Jacoby: We’re investing in collaboration–the full set of Web 2.0 technologies and communications technologies, as well as video communications. We’re working toward an enterprise-scale implementation of these kinds of technologies in a way that’s bringing efficiencies to almost every business process that we have, but more importantly allowing us to get the most out of our global talent–in a way that people like, not just squeezing them harder.

What led you to collaboration?

Jacoby: We broached the topic of collaboration at our October 2007 CIO conference, and maybe only one other company said it was thinking about it strategically. Most of the others weren’t using any Web 2.0 tool–even IM–pervasively. At the October 2008 CIO conference, it was a completely different conversation. There still are some skeptics, but basically everyone’s trying something.

Two and a half years ago, when we began talking about how we communicate as a company, most of my organization was skeptical about going whole-hog into [collaboration]. I told them we didn’t have a choice: We’re going there–either IT is going with it, or it’s not. We put ourselves in a leadership position, or we make ourselves obsolete.

So our goal wasn’t to reluctantly go there; it was to figure out how to make it high value for the business, how to make it available, and how to get out of our traditional box of how we communicate and implement technology.

Were any employees using collaborative tools at the time?

Jacoby: There was already broad use of wikis in the organization at the time. Instead of saying we were going to become wiki experts and then figure out what to use, we asked our community what they were using. The first role of IT was to take what people were using and help it scale.

Our strategy has been to create an enterprise-scale architecture that allows us to manage the risks associated with our responsibility to the enterprise, but also to create a relatively flexible approach so that individual employees can come into the collaboration space and work the way they work.

We’ve built that architecture at our company by going after specific business process value and putting it together so it scales.

Did you face any challenges in selling the business on collaboration?

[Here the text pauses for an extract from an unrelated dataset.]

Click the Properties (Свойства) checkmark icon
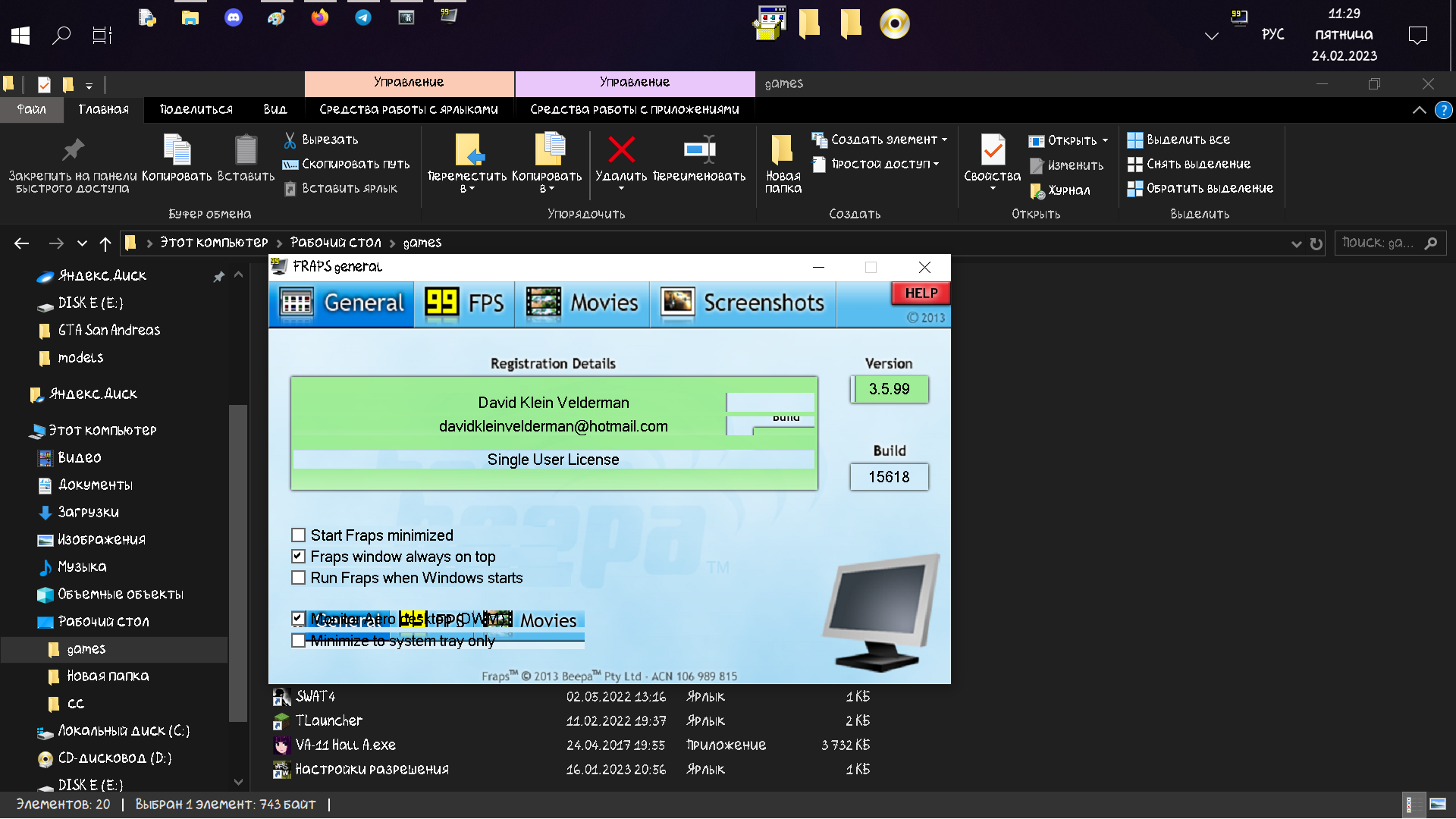 point(993,149)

Jacoby: With any technology, you have your leading-edge users. There’s a feeling that there are some real transitions in the way people work, so the question for us is whether it has business value.

You can get started by finding a particular business process that’s interested and use that technology to transform the process; then you can use that example as a use case. When it’s completely abstract or completely leading edge, the business isn’t really ready to invest. But once you have a concrete example where you’ve gotten business value, people become very imaginative.

So you have to invite a structure where people come to the table and say they know how to get value for their business process from that, and then you create some joint accountability for it. We did that broadly in our business because people were interested.

The fun part is that these technologies could take us to the next productivity boom, through growth. If you use them effectively, at enterprise scale, and across an ecosystem (like we did with the Internet in the mid-’90s), they offer the chance to drive new business models.